▸ **Requirements**:
Reproduce the lines verbatim from the beginning through the line containing "coord(94,715)", including that line.

▸ **Raw records**:
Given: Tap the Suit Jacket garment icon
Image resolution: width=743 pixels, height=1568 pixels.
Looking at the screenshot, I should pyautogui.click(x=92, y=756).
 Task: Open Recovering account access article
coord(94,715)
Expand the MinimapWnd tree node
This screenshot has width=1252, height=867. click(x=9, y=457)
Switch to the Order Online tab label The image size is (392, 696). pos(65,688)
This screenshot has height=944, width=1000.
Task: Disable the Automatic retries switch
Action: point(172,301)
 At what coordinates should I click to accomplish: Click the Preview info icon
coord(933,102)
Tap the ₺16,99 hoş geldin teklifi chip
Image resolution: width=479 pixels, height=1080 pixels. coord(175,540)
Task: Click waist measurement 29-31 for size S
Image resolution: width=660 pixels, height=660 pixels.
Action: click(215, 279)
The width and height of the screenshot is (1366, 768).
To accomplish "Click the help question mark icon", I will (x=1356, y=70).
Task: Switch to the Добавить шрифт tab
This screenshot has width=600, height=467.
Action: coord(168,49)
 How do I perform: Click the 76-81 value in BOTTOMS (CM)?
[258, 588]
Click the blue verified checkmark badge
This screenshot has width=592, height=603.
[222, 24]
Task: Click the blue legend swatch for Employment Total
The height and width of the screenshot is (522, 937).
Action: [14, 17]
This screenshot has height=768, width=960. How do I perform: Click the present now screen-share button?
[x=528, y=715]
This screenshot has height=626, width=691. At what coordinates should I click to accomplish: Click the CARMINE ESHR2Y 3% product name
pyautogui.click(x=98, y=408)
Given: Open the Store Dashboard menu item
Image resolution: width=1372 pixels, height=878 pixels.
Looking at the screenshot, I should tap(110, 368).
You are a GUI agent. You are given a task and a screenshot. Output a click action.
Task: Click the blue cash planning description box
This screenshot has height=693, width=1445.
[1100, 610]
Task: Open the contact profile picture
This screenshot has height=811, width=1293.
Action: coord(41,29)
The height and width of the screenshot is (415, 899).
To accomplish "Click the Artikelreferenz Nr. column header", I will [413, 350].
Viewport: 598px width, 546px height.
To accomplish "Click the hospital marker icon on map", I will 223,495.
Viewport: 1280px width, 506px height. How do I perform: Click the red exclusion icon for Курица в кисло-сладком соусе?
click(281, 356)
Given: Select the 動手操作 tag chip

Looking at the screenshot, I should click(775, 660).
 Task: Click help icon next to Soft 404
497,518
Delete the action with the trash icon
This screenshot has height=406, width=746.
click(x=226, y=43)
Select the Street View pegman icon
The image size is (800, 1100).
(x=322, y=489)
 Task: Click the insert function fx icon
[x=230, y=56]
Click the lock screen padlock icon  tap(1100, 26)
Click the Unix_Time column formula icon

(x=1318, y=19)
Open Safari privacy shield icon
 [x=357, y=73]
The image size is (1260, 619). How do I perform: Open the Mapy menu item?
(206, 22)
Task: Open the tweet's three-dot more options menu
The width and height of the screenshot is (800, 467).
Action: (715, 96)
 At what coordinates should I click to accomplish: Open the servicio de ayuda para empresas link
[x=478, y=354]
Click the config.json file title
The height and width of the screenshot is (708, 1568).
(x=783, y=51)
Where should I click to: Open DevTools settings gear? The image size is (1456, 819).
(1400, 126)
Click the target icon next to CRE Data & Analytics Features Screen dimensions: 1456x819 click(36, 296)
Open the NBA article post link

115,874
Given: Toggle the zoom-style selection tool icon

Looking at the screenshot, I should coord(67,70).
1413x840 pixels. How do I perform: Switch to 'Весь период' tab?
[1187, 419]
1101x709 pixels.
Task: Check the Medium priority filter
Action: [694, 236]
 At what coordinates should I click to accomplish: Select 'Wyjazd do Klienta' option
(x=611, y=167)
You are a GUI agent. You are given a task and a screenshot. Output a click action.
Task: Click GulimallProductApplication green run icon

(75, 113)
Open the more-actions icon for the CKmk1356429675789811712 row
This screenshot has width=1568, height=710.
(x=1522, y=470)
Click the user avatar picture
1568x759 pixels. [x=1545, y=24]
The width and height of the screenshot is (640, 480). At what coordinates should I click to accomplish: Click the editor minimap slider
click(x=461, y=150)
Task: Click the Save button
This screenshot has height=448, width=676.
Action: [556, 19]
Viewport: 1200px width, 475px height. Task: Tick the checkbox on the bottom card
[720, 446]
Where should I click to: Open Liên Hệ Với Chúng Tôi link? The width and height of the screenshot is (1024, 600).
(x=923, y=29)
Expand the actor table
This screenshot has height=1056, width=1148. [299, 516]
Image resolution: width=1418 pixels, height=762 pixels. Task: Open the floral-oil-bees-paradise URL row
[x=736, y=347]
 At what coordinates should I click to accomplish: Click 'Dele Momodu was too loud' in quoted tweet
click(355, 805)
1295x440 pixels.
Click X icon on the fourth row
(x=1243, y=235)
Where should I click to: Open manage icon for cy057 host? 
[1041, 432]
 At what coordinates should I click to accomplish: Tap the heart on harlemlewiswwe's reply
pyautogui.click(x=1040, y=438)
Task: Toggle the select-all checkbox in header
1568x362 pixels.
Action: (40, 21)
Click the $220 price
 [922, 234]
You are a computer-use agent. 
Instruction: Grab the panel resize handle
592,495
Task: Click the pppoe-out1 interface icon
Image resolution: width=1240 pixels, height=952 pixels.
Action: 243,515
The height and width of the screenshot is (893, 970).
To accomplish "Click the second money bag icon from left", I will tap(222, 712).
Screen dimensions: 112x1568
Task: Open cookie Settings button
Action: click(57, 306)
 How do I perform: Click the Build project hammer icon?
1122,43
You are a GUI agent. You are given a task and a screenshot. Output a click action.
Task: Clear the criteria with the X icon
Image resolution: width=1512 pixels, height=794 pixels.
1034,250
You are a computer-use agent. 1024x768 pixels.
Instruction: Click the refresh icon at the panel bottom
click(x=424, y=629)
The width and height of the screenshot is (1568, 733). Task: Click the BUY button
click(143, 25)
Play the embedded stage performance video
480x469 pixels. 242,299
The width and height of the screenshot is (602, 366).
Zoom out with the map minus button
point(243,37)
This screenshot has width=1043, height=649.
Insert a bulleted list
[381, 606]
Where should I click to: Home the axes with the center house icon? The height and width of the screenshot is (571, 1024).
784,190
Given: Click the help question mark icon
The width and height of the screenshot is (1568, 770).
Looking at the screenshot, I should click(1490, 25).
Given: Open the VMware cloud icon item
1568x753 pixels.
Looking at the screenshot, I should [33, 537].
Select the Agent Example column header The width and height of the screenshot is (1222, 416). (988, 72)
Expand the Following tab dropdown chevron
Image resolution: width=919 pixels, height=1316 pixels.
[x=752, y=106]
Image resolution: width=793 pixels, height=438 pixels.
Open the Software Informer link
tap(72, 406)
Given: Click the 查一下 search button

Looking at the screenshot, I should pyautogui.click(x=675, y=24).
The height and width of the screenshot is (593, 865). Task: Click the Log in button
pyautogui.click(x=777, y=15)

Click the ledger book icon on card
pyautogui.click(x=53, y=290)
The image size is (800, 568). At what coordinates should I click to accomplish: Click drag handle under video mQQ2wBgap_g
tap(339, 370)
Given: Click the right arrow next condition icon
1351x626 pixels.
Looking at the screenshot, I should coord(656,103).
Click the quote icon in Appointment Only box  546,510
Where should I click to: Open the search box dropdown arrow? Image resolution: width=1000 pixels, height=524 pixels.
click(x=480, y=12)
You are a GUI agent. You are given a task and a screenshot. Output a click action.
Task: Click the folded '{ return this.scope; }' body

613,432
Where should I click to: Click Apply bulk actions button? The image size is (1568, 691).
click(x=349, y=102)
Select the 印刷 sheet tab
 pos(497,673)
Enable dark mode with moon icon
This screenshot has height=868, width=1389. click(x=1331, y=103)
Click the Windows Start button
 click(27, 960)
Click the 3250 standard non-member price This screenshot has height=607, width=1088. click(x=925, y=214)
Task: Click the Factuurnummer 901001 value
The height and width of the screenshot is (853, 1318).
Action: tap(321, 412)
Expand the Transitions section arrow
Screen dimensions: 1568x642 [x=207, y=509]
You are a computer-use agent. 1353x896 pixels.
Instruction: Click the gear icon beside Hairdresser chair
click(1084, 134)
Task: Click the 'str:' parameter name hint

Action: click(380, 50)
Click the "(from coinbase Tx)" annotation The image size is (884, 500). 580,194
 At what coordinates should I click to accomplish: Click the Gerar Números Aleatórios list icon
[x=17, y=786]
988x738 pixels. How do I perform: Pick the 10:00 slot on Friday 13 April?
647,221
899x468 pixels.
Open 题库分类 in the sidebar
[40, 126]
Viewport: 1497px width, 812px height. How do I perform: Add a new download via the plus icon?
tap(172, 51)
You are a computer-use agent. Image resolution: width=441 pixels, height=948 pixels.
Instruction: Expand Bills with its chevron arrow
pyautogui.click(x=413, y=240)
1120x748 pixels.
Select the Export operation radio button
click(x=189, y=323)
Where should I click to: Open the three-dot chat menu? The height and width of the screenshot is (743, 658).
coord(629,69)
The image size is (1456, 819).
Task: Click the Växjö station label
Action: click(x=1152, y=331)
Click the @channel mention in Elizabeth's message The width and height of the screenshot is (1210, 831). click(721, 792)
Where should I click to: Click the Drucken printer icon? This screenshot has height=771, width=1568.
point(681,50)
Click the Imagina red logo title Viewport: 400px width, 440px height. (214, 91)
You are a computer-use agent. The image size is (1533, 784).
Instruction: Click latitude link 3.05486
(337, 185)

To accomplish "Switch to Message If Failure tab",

▸ **Written answer**:
Given: Tap the Suit Jacket garment icon
Image resolution: width=743 pixels, height=1568 pixels.
Looking at the screenshot, I should pyautogui.click(x=92, y=756).
 Task: Open Recovering account access article
coord(94,715)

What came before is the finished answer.